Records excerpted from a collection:
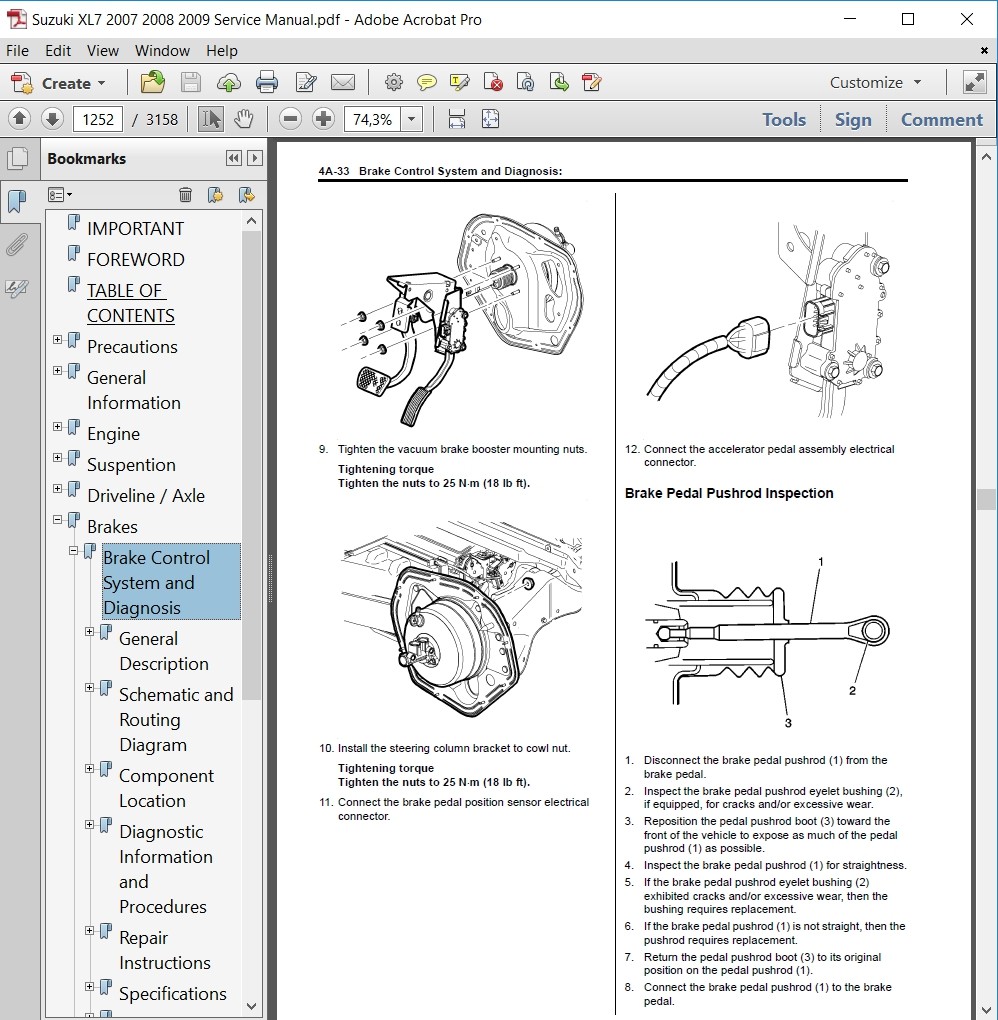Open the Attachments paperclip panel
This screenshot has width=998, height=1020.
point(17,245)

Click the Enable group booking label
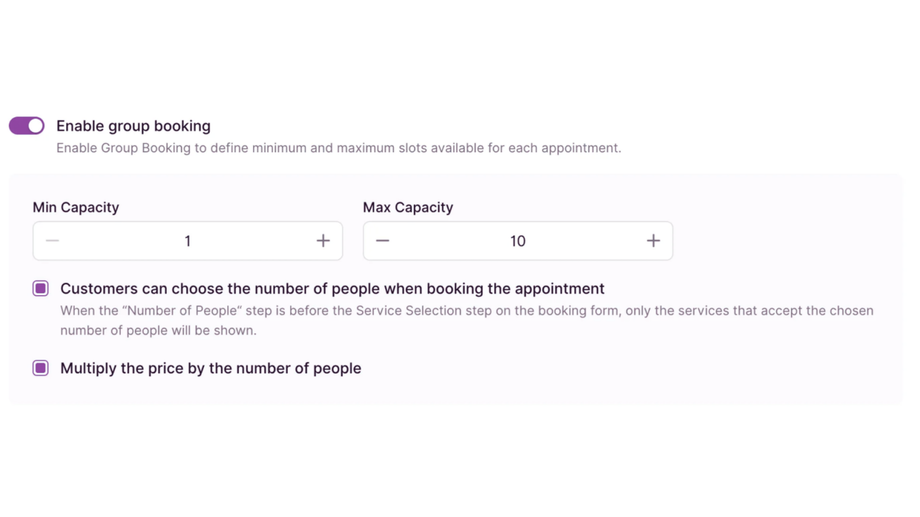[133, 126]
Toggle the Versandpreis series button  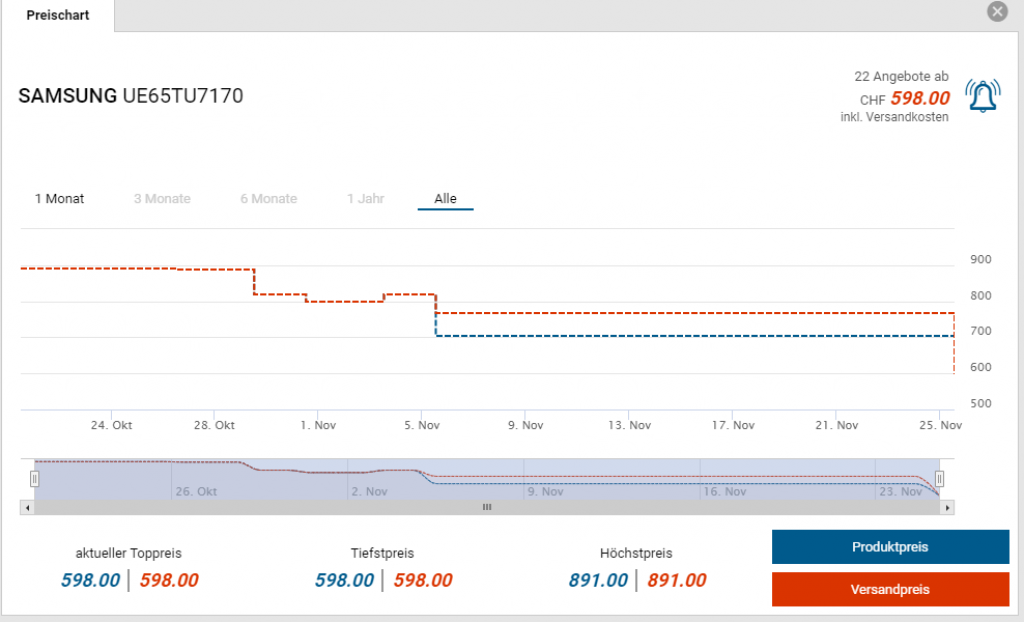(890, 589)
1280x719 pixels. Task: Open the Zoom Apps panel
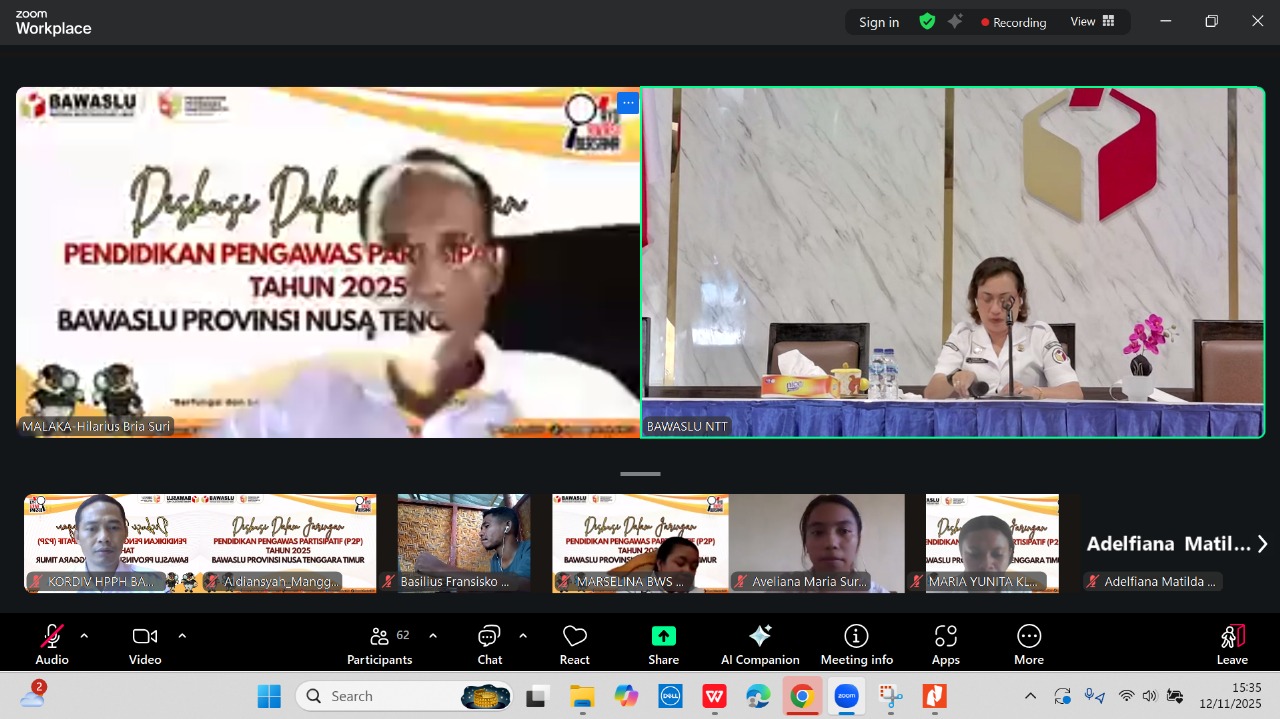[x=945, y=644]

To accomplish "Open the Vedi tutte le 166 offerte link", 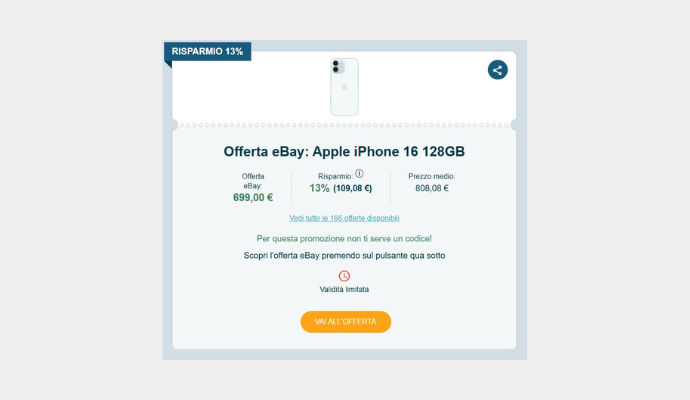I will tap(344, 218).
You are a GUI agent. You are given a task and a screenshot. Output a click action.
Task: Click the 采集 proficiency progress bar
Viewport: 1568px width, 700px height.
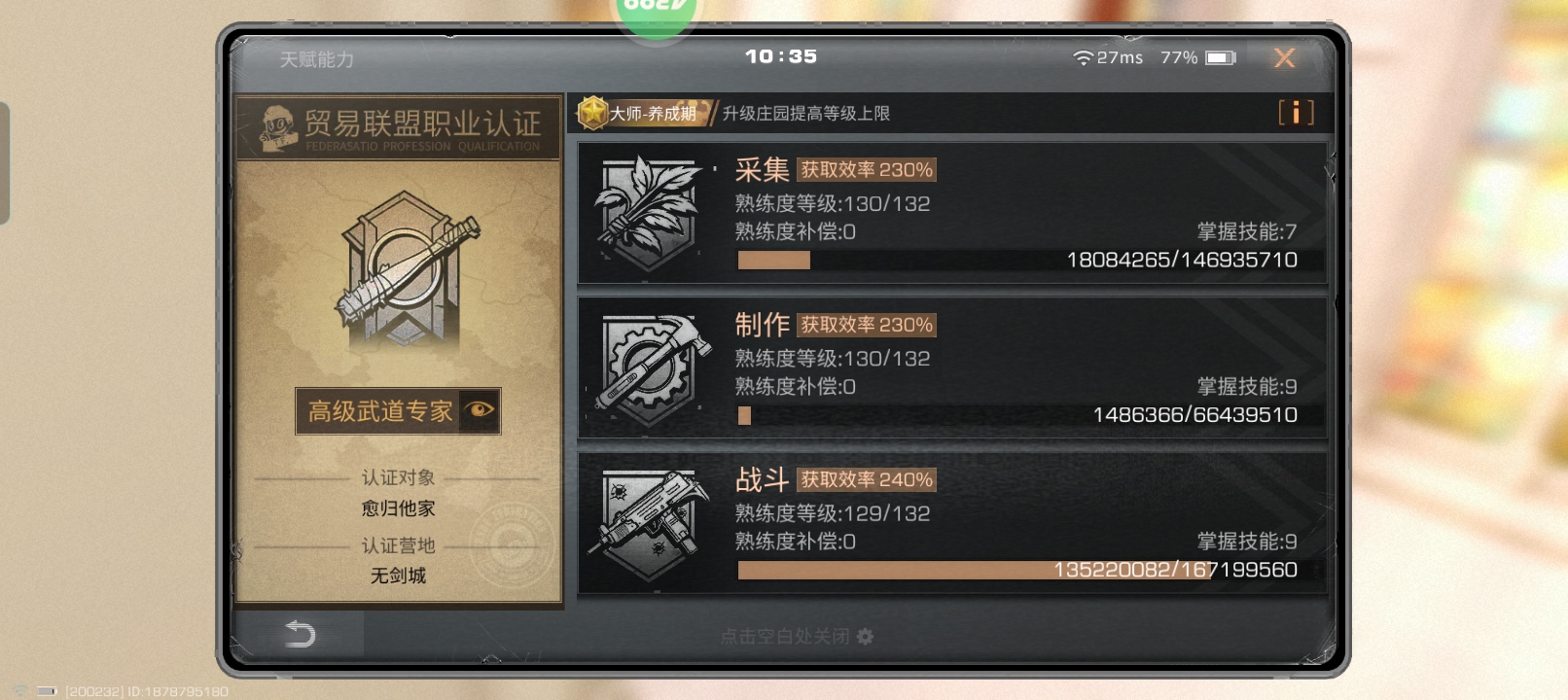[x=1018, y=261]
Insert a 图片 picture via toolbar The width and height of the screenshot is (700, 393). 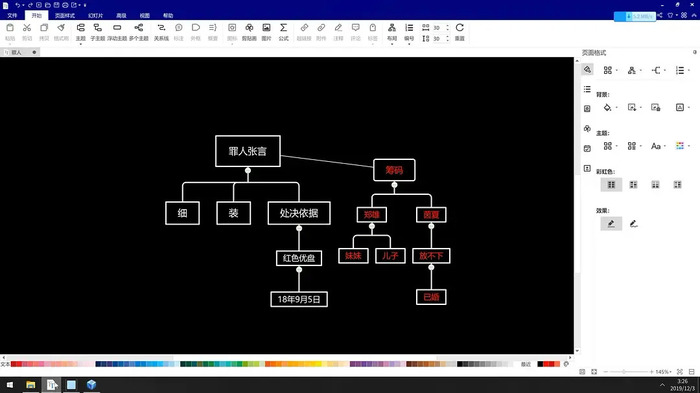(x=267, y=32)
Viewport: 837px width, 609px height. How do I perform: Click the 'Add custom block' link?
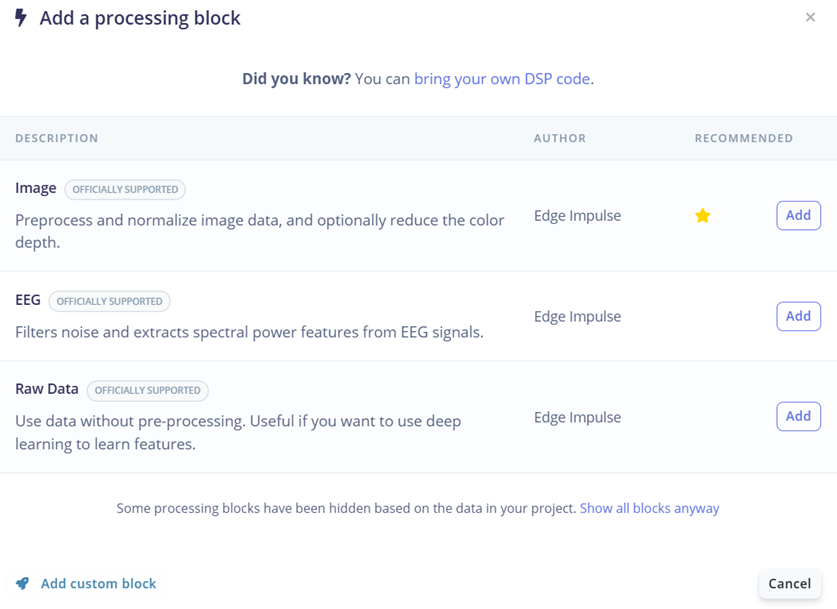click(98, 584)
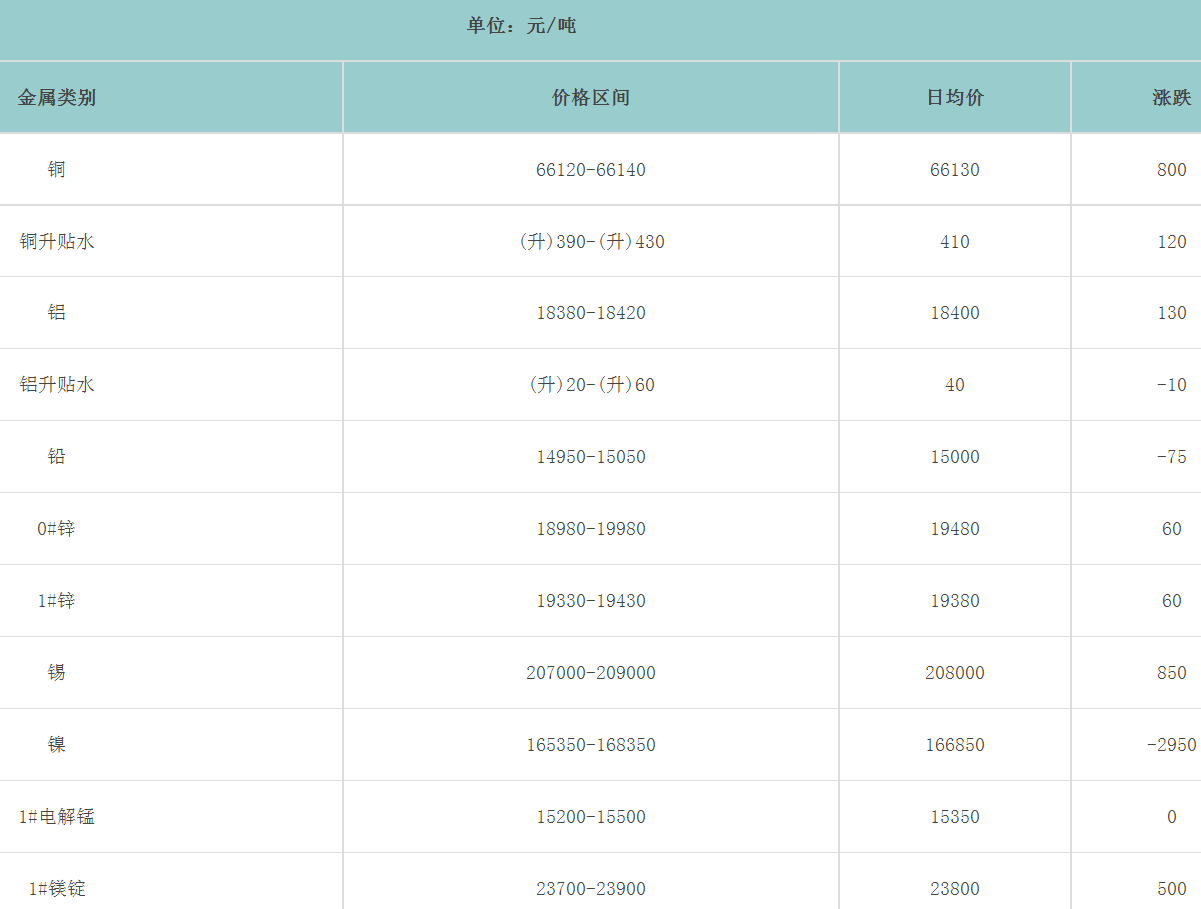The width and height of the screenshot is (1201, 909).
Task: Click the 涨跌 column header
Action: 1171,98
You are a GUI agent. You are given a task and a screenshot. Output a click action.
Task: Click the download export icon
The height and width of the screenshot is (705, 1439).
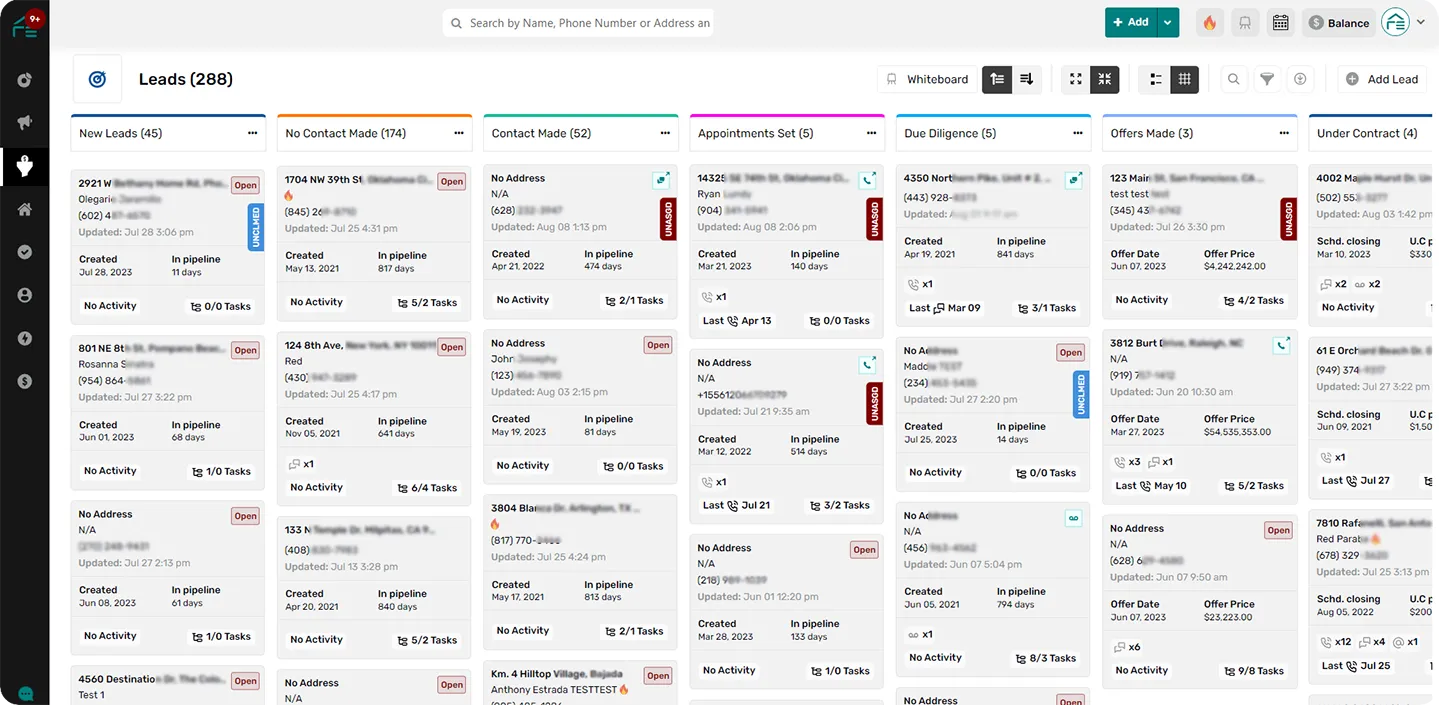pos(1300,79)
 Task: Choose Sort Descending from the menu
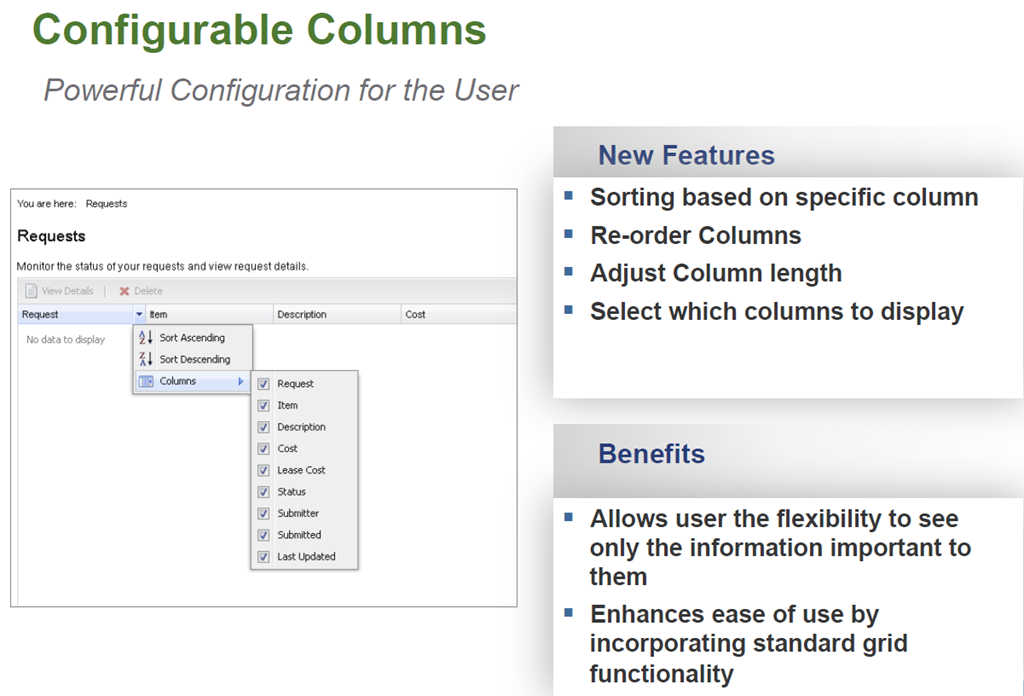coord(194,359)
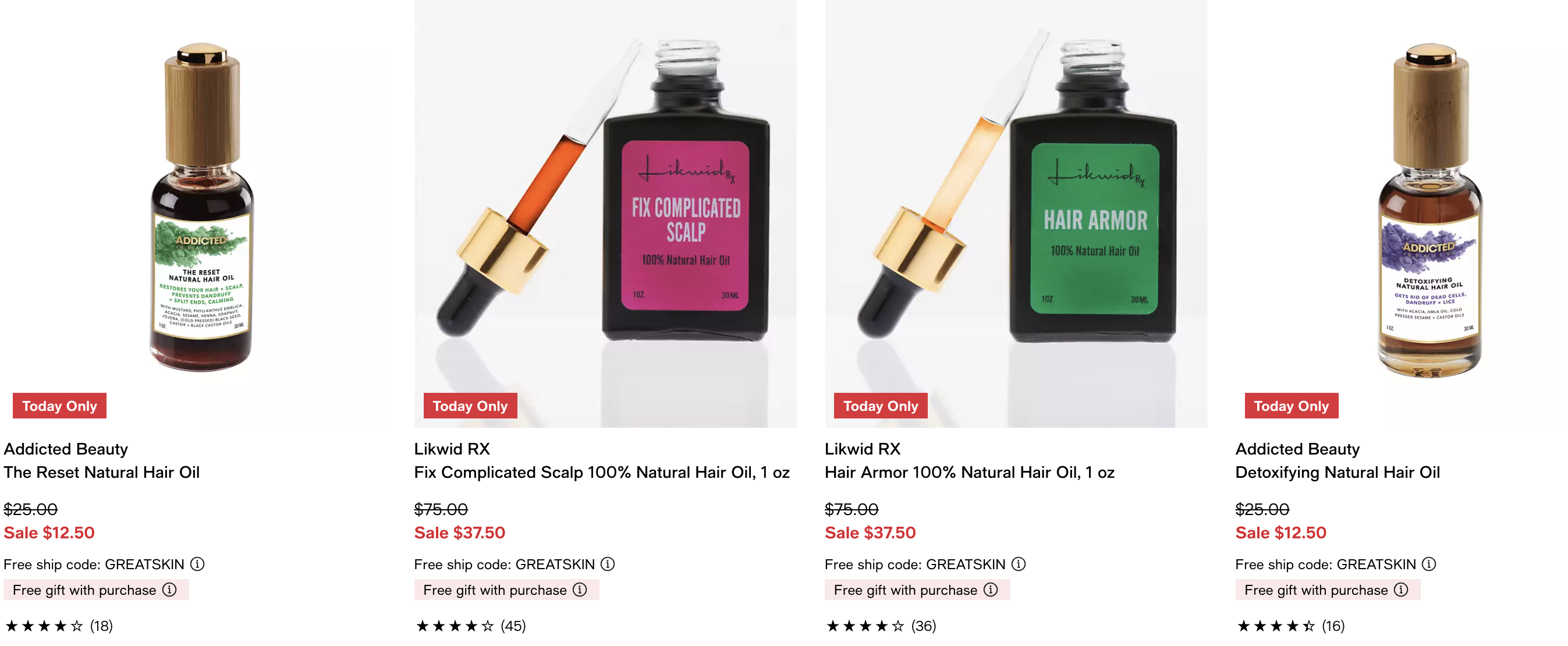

*Work task*
Please transcribe exactly the line containing "Viewport: 837px width, 609px" and every later line through the end of the records above, omitting pictures.

*Exercise result*
Viewport: 837px width, 609px height. How do I perform: Click the 'Add custom block' link?
click(98, 584)
The width and height of the screenshot is (1201, 909).
Task: Click the 涨跌 column header
Action: 1171,98
You are a GUI agent. You are given a task and a screenshot. Output a click action.
Task: Click the download export icon
The height and width of the screenshot is (705, 1439).
pos(1300,79)
 Task: Choose Sort Descending from the menu
coord(194,359)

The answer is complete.